▸ **Enunciado A**
Repita o trecho sobre João Santana, começando em "O marqueteiro João" e seguindo até "de sua carreira.".
▸ **Enunciado B**
Com base no trecho sobre João Santana, responda às perguntas a seguir.
(i) Em que ano ocorreu a eleição em que Santana trabalhou com Ciro Gomes?
(ii) A que veículo Santana concedeu a entrevista?
(iii) Com que profissão e origem o trecho descreve Santana?

▸ **Trecho do texto**
· · ·

O marqueteiro João Santana usa superlativos para se referir à sua experiência com Ciro Gomes (PDT) na eleição de 2022: diz que nunca havia trabalhado com um candidato tão preparado para presidir o Brasil, mas também foi ao lado dele que experimentou o pior momento de sua carreira.
"Eu e Ciro amargamos juntos a maior derrota eleitoral de nossas histórias pessoais, mas isso não nos destrói", afirma Santana em entrevista à Folha, a primeira desde que retornou ao marketing eleitoral após ter emendado campanhas para o PT e acabar sendo preso pela Operação Lava Jato.
"Na vida, como na política, algumas derrotas são inevitáveis. O importante é a forma de encará-las", resume o jornalista baiano.

· · ·

▸ **Dados fornecidos**
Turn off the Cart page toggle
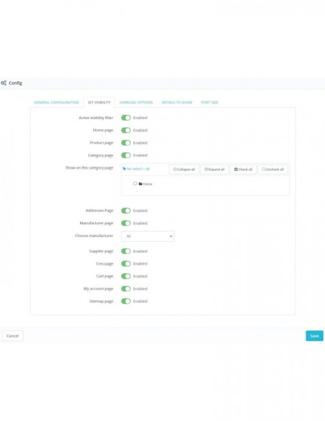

· · ·

▸ **Resolução A**
O marqueteiro João Santana usa superlativos para se referir à sua experiência com Ciro Gomes (PDT) na eleição de 2022: diz que nunca havia trabalhado com um candidato tão preparado para presidir o Brasil, mas também foi ao lado dele que experimentou o pior momento de sua carreira.

▸ **Resolução B**
(i) Em 2022.
(ii) À Folha.
(iii) Jornalista baiano.